EXTRAIT CITÉ ▸
────────────────────────────────────────

MARIE-PIERRE CALVIER.
Quels sont les résultats concrets du G 20 ?
Il faut repartir en arrière pour bien comprendre. Depuis quinze ans, le développement de la finance s’est fait de façon totalement incontrôlée. Il y a mille exemples pour illustrer cela, dont cette fameuse histoire des subprimes qui nous a sauté à la figure. Au début de l’année, le FMI a fait des prévisions pessimistes sur la croissance mondiale. Mais il a fallu attendre plusieurs mois avant que les chefs d’Etat finissent par admettre que la situation était sérieuse. Il y a quelques semaines, nous avons livré d’autres prévisions encore plus pessimistes. Il faut rendre justice à Nicolas Sarkozy : il a été parmi ceux qui ont le plus insisté pour que la réunion du G 20 ait lieu. Généralement, ces réunions ne sont pas très productives. Là, ce G 20 s’est révélé meilleur que les autres. Des décisions fermes ont été prises, même si elles demandent maintenant à être mises en oeuvre. La première, c’est une relance globale par les Etats. La seconde, c’est une régulation du système financier dans son ensemble : agences de notation, « hedge found », paradis fiscaux mais aussi les banques dites « normales ». Enfin, il y a eu un vrai débat sur la gouvernance mondiale, même s’il n’est pas encore totalement tranché. Qui doit diriger le monde ? Les seuls pays riches ?
NICOLAS SPIE.

────────────────────────────────────────

DONNÉES RECUEILLIES ▸
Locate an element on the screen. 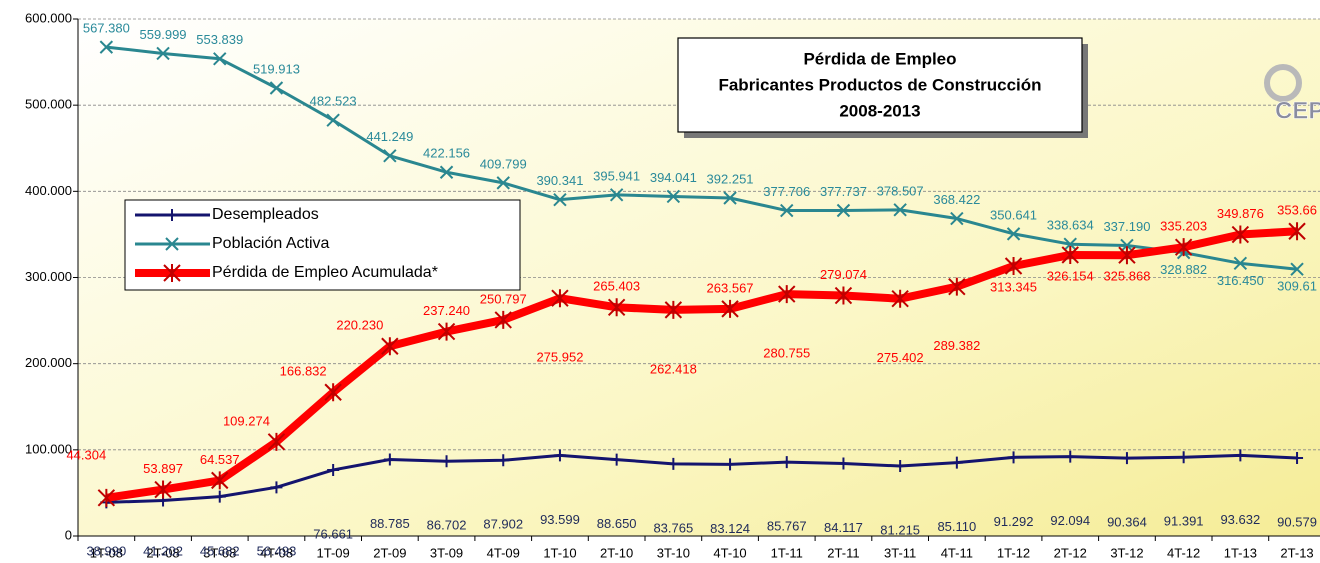 This screenshot has width=1320, height=563. data-label: 567.380 is located at coordinates (106, 28).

────────────────────────────────────────

CONSIGNE ▸
Répondez à ces questions d'après l'extrait sur le G 20 :
1. Depuis combien de temps la finance se développe-t-elle de façon totalement incontrôlée ?
2. Quel organisme a fait des prévisions pessimistes sur la croissance mondiale au début de l'année ?
3. Quelle est la première décision ferme prise lors de ce G 20 ?
La liste n'a aucun rôle dans cet exercice.

RÉPONSE ▸
1. Depuis quinze ans.
2. Le FMI.
3. Une relance globale par les Etats.